Assigned task:
Read the data below. Every line holding the string "title" must be copied.

[[ Provided data, beginning ]]

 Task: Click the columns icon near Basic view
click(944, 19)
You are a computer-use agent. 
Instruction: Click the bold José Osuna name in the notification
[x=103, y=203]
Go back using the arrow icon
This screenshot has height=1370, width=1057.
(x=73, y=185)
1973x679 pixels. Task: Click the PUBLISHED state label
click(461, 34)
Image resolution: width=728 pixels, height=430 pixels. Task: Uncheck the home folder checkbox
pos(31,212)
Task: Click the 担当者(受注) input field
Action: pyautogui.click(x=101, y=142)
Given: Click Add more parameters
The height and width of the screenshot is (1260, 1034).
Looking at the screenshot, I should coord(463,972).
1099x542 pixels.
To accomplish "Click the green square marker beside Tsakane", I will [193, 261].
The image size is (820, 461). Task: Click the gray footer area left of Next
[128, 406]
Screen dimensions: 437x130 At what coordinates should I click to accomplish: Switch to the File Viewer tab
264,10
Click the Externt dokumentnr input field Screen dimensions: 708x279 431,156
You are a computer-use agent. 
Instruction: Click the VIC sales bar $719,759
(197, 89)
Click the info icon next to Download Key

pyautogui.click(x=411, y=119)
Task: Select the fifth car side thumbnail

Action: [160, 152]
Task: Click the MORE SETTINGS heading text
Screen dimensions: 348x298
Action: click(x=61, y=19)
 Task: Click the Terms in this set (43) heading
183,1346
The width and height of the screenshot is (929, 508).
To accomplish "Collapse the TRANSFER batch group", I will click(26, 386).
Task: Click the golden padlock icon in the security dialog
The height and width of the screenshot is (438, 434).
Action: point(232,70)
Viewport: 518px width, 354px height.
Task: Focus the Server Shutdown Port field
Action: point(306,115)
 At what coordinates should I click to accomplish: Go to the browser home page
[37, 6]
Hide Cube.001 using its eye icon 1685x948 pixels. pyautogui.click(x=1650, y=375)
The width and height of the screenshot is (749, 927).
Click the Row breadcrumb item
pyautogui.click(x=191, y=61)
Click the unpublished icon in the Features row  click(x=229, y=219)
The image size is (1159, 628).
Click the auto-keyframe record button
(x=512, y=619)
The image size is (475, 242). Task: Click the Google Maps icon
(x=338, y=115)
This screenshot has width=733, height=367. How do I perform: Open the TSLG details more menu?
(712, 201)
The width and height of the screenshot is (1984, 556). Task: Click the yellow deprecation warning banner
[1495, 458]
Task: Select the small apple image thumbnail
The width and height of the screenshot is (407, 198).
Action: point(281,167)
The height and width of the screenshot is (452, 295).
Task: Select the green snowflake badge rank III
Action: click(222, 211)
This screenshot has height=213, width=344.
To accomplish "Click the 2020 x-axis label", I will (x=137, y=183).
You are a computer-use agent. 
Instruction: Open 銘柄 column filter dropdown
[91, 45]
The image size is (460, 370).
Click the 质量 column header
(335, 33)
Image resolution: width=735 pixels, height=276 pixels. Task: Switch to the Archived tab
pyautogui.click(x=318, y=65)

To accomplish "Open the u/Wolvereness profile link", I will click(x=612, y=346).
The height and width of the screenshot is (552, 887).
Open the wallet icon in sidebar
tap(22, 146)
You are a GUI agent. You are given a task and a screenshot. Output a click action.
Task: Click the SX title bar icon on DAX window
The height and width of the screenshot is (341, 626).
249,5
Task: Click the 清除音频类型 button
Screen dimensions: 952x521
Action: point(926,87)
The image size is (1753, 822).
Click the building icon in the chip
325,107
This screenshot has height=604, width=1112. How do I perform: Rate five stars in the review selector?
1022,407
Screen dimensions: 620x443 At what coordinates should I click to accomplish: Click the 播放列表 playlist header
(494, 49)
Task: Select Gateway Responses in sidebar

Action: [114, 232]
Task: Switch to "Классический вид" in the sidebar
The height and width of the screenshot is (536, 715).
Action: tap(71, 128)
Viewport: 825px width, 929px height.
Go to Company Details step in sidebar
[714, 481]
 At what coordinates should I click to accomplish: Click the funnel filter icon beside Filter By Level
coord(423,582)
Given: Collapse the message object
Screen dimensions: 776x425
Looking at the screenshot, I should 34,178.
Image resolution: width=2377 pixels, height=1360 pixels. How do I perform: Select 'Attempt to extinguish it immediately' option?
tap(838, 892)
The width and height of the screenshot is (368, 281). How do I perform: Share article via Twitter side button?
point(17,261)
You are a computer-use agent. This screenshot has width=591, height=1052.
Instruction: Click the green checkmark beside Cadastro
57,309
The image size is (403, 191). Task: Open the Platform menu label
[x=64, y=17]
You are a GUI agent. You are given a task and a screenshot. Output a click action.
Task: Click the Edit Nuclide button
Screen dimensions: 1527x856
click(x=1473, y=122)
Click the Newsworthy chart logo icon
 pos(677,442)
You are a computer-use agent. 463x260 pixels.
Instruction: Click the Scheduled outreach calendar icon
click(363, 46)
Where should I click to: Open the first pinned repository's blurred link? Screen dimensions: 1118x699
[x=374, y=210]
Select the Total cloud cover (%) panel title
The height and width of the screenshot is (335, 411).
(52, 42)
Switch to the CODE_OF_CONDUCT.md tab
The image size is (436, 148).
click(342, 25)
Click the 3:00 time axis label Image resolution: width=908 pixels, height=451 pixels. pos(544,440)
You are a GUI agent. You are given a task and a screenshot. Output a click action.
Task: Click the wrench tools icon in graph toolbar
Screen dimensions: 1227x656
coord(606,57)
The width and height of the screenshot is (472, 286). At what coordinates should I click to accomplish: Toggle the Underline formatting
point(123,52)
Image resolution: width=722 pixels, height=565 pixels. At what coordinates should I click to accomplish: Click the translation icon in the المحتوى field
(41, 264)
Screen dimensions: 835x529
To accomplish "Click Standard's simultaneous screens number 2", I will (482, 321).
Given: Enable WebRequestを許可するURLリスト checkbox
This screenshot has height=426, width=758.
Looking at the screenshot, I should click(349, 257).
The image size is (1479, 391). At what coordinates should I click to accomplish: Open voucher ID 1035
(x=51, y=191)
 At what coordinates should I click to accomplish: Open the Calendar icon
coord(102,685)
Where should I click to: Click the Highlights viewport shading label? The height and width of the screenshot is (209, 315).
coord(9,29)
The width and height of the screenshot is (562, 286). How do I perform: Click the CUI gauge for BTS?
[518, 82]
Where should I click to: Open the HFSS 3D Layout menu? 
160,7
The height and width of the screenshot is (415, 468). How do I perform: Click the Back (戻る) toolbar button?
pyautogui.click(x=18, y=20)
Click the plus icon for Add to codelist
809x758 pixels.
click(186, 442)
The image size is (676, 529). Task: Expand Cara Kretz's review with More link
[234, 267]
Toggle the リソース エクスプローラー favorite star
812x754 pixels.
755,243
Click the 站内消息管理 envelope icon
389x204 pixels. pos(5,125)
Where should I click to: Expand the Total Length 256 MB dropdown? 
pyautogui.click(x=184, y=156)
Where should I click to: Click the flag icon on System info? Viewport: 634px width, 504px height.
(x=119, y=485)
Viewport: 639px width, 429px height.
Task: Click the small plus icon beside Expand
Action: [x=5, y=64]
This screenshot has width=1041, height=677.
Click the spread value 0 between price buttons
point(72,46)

[[ Provided data, end ]]

Answer space:
Task: Click the SX title bar icon on DAX window
Select the Total cloud cover (%) panel title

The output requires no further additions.